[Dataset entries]
■ ■ ■ ■

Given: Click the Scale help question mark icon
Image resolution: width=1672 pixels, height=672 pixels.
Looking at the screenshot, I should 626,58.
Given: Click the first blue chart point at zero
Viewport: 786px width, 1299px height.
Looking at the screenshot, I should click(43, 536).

■ ■ ■ ■

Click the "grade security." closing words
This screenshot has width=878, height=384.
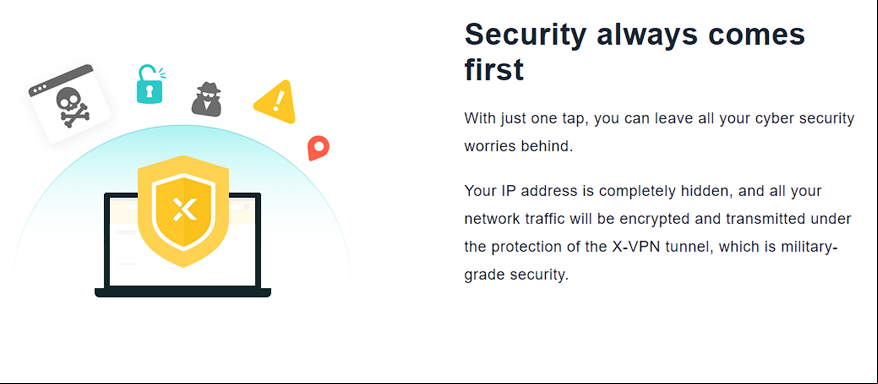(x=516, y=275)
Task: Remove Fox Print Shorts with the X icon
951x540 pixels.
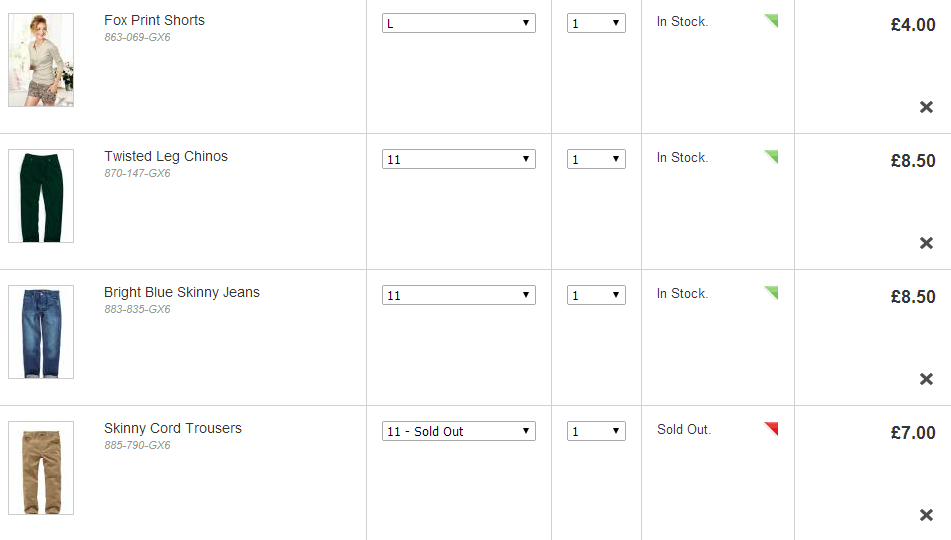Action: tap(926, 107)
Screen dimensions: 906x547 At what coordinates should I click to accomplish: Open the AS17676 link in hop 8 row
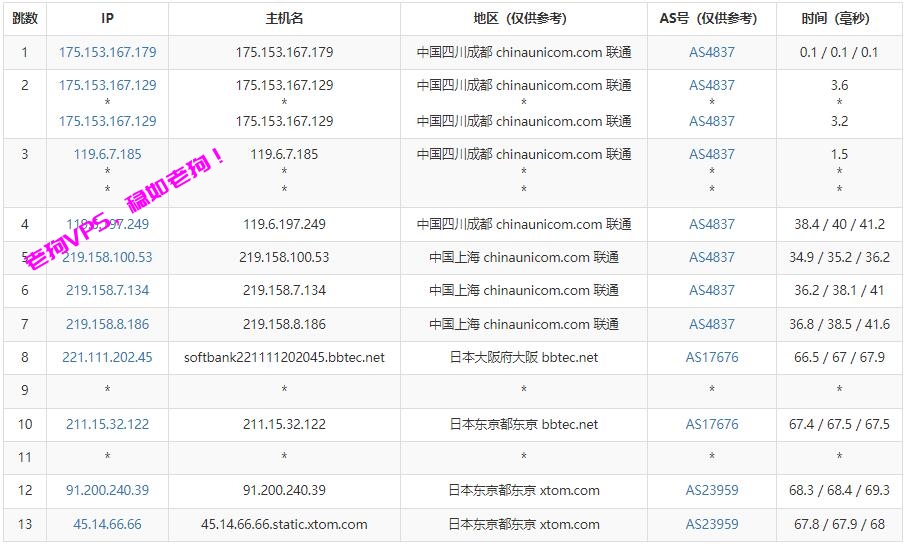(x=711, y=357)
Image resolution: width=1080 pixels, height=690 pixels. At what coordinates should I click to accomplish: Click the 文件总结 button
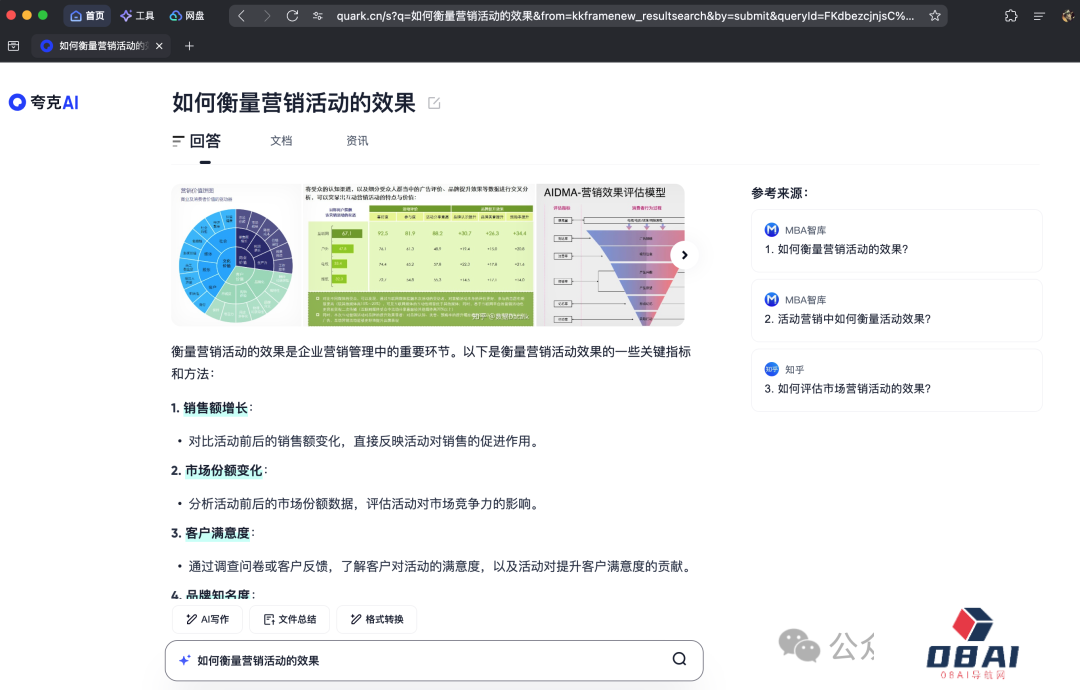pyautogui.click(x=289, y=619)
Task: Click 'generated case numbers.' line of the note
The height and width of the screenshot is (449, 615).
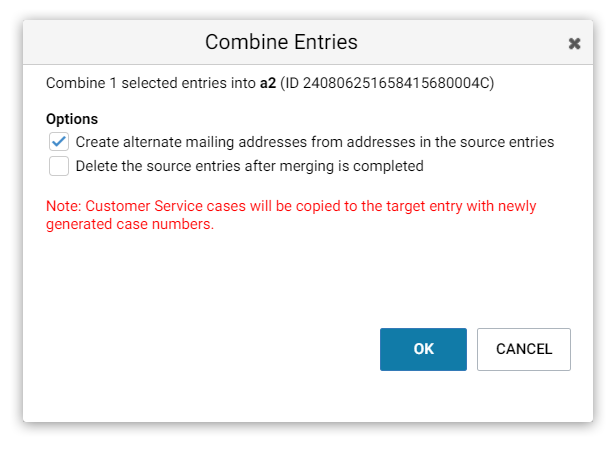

■ ■ ■ ■

> [GOAL OF THE EXERCISE] Only lines holding the string "Given" are wanted; gather each one from the entries above.

> [RESULT FOR THIS TASK]
Given: Click the Scale help question mark icon
Given: Click the first blue chart point at zero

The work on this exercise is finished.